Posted By Administration, Thursday, July 6, 2017
Updated: Monday, July 10, 2017

State unclaimed property statutes require holders to conduct due diligence, generally consisting of a first-class letter sent 30 to 90 days before the property’s report date. Some property types, such as life insurance, may require additional due diligence efforts, but more commonly the last-ditch letter is all that is required. However, going beyond the minimum statutory requirements offers some significant advantages.

 

“Going above and beyond the last-ditch mailing effort at the end of the dormancy period, holders can drive down the total amount of reportable unclaimed property and thereby reduce their associated unclaimed property risks,” said Will King, senior manager, SALT, unclaimed property at KMPG LLP. “It’s also a good customer service practice, demonstrating that the company is proactively trying to reunite owners with their property.”

■ ■ ■ ■ ■ ■ ■

PARTS OF THE EXERCISE –
**1)** Based on the unclaimed property post, answer yes or no to each statement and quote the words that decide it.
(a) The last-ditch letter is generally sent 30 to 90 days before the property's report date.
(b) Life insurance is given as a property type that may require additional due diligence efforts.
(c) The post was last updated on Thursday, July 6, 2017.
**2)** Return the stretch of the unclaimed property post from "State unclaimed property" through "some significant advantages.", word for word.
**3)** List every distinct number written in digits in the unclaimed property post, giving each value once.

DATASET EXCERPT –
■ ■ ■ ■ ■ ■ ■

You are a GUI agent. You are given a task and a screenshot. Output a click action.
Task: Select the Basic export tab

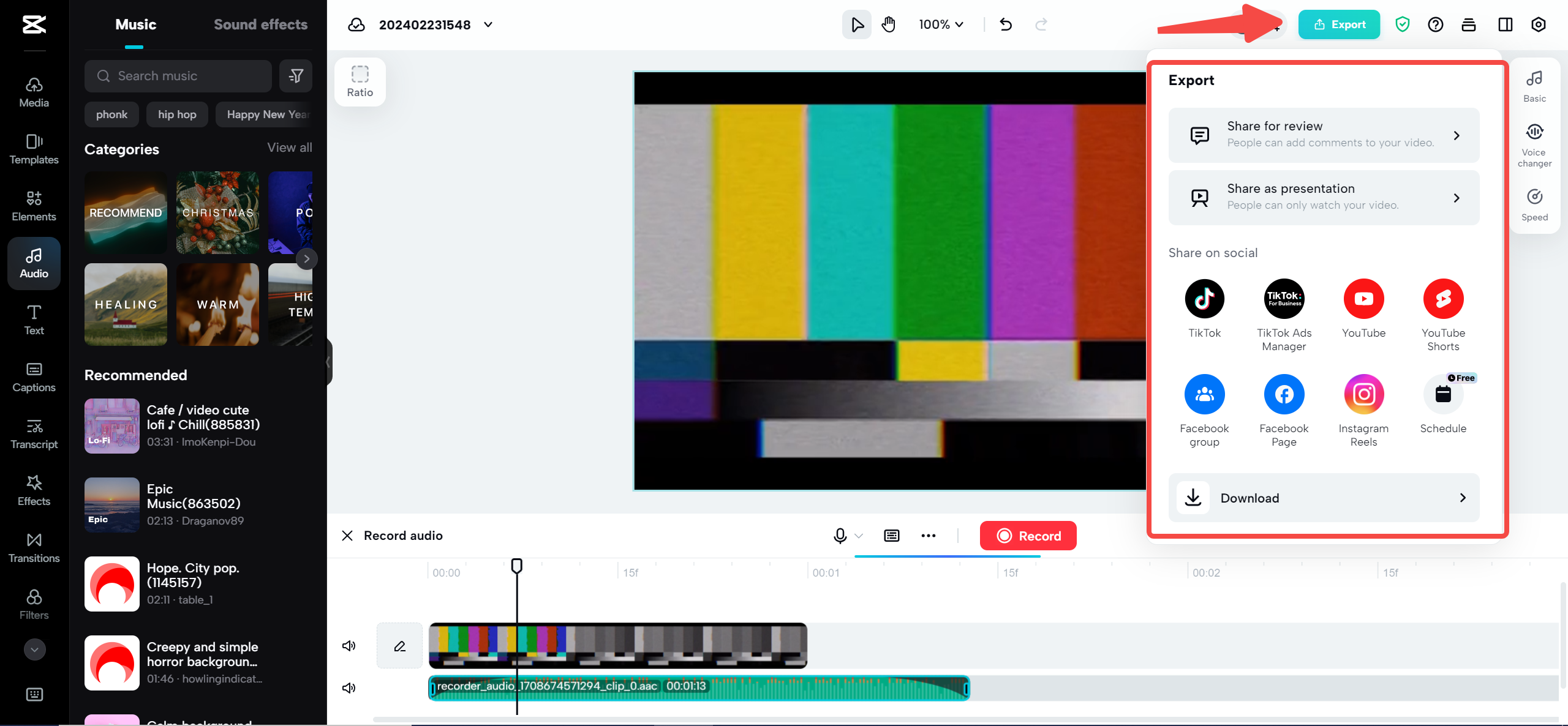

■ ■ ■ ■ ■ ■ ■

RESULTS –
**1)**
(a) Yes: "a first-class letter sent 30 to 90 days before the property’s report date"
(b) Yes: "Some property types, such as life insurance, may require additional due diligence efforts"
(c) No: "Updated: Monday, July 10, 2017"

**2)**
State unclaimed property statutes require holders to conduct due diligence, generally consisting of a first-class letter sent 30 to 90 days before the property’s report date. Some property types, such as life insurance, may require additional due diligence efforts, but more commonly the last-ditch letter is all that is required. However, going beyond the minimum statutory requirements offers some significant advantages.

**3)**
6
10
30
90
2017